A security flaw in the Razer Synapse application, which serves to configure Razer gaming peripherals on the PC, allows anyone to have access to administrator rights in Windows.
The problem was discovered by a Twitter user identified as “j0nh4t” and posted on the social network last Saturday (21). Razer was informed of the issue, but did not give a satisfactory answer and so he decided to disclose it.
According to the expert, it’s possible to take advantage of the loophole even with a $20 Razer mouse. He explained the failure step by step and even released a screenshot showing how he discovered the error.
It all starts with the fact that when a device is plugged into the PC, Windows Update automatically downloads Razer Synapse. The program is installed and then run as a System user who has administrator rights to the operating system.
Upon installation, the user is asked to decide the directory where Synapse will be stored. Since everything is running by a System user, you can press Shift+Right button on an empty space to open the PowerShell window with administrator privileges.

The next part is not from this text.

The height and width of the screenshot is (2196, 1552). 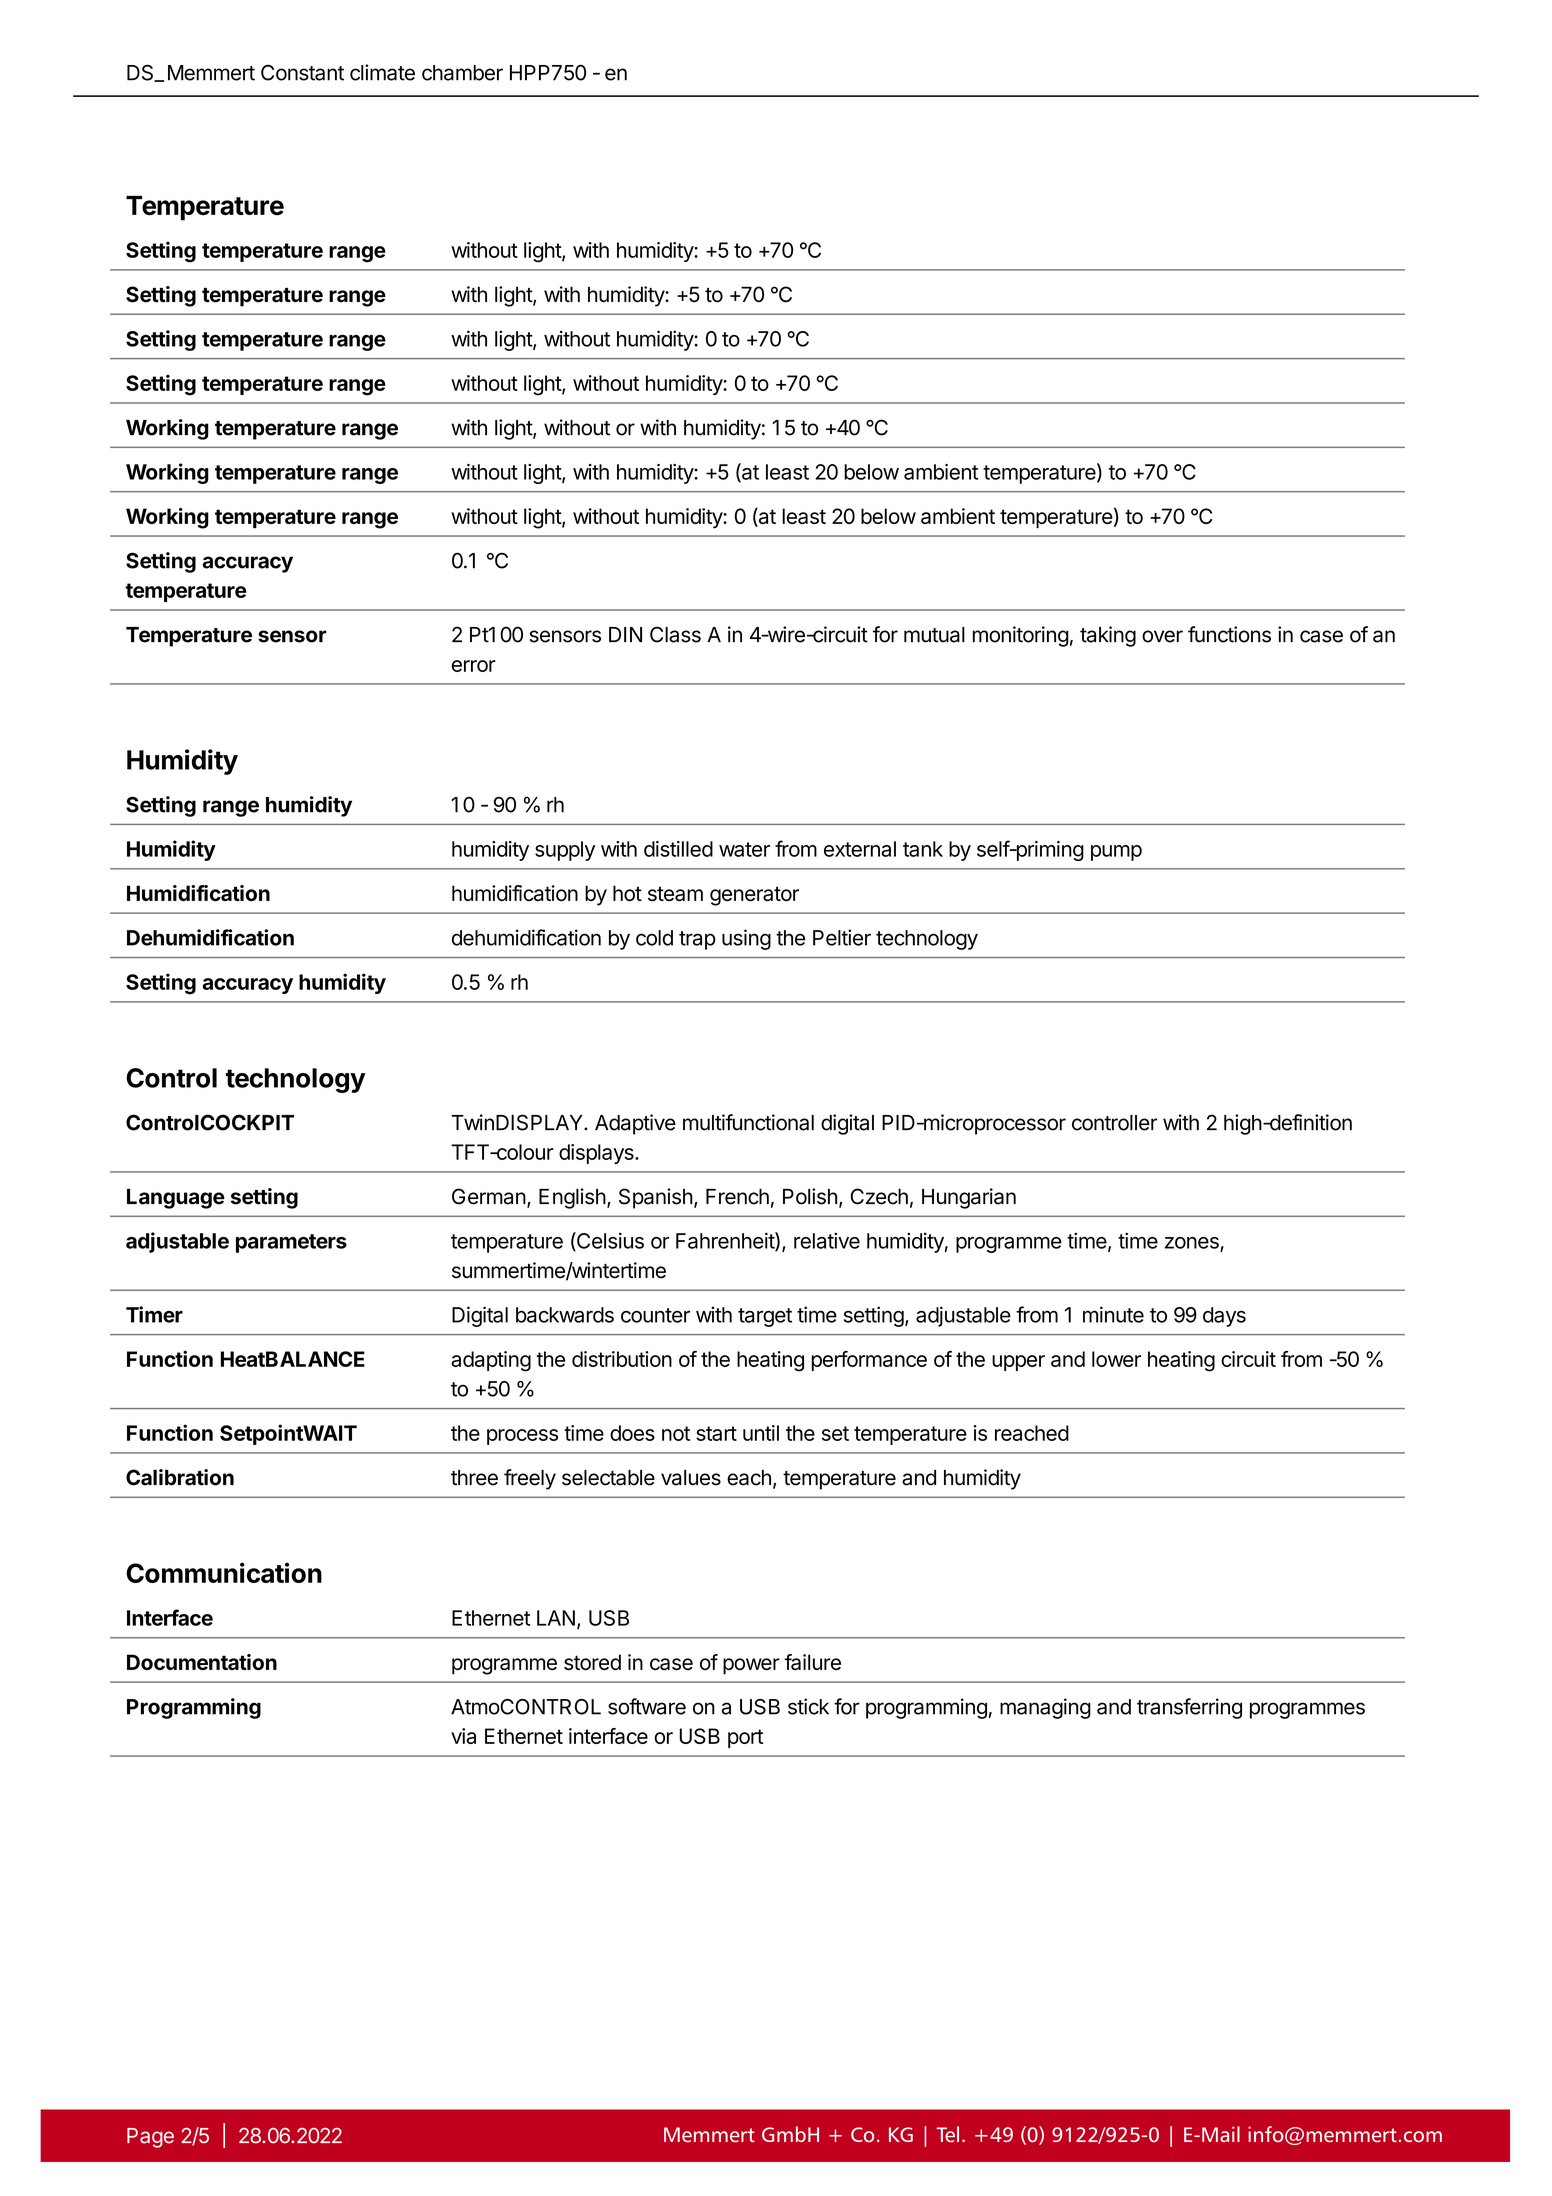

As the System profile is the highest level of Windows access privilege, it is possible to perform any task on the machine and install any software without needing permission from the real owner of the machine. Check out the video of the security breach below.
In a statement sent to ThreatPost, Razer admitted the problem, but called the situation a “very specific use case.”
“We’ve investigated the issue, we are currently making changes to the install application to limit this use case and we will release an updated version shortly. The use of our software (including the installation application) does not provide unauthorized third party access to the machine”, says an excerpt from the note.
The company also defended that it has a “commitment to guarantee the digital security” of all its systems and services.